If your pleurisy is caused by a viral infection, you may or may not have common viral symptoms, like fever, headache, and muscle aches.
Sometimes, the inflammation of the pleura causes fluid to build up in the pleural cavity. You may have less pain after this happens, because the fluid prevents the two layers of the pleura from rubbing together.
Sometimes, if there is a large amount of fluid present, it can prevent the lung from expanding when you breathe in. This can make it hard to breathe. Other symptoms of pleural effusion may include fever, chest pain, and a dry cough.
How is pleurisy treated?
The treatment for pleurisy depends on the cause. Just like, if a bacterial infection is the cause, you will probably need an antibiotic. If a pulmonary embolism is present, you can get medicine to dissolve the clot or to prevent future blood clots (anticoagulants).
For most cases of pain caused by pleurisy, your doctor will suggest that you use aspirin, ibuprofen, or another non-steroidal anti-inflammatory drug (NSAID).

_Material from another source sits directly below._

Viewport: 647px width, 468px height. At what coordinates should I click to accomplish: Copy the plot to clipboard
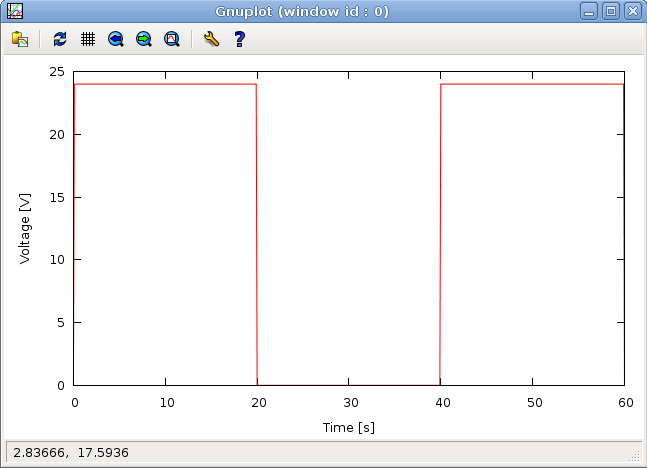point(20,39)
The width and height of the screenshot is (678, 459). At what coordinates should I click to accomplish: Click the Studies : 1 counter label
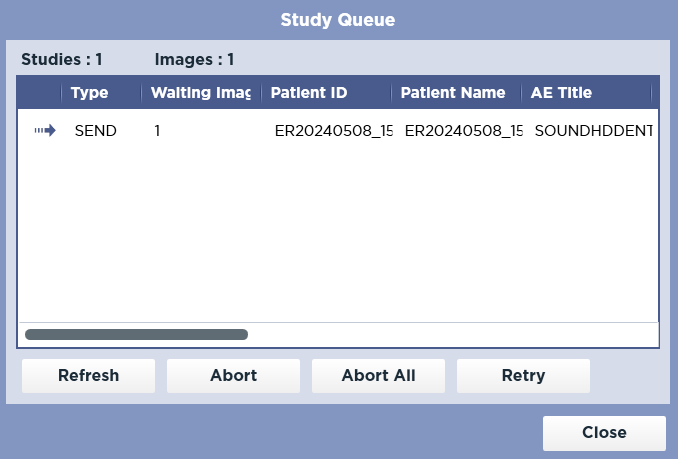(x=61, y=59)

Do not prescribe aspirin to anyone who is younger than 20 because of the risk of reye syndrome. If you are having severe pain, you may need prescription cough or pain medicine. You may also be able to relieve pain by lying on the painful side or pressing a pillow against it.
If you are having pleural effusion, you may need to have the fluid drained through a tube that the doctor inserts in your chest.
In some cases of pleural effusion, you may need pleurodesis. At the time of this procedure, a medicine is placed into your chest cavity, which triggers an inflammatory reaction over the surface of the lung and inside the chest cavity.
This causes the surface of the lung to stick to the surface of the chest cavity, which prevents more fluid from building up or reduces the amount of fluid.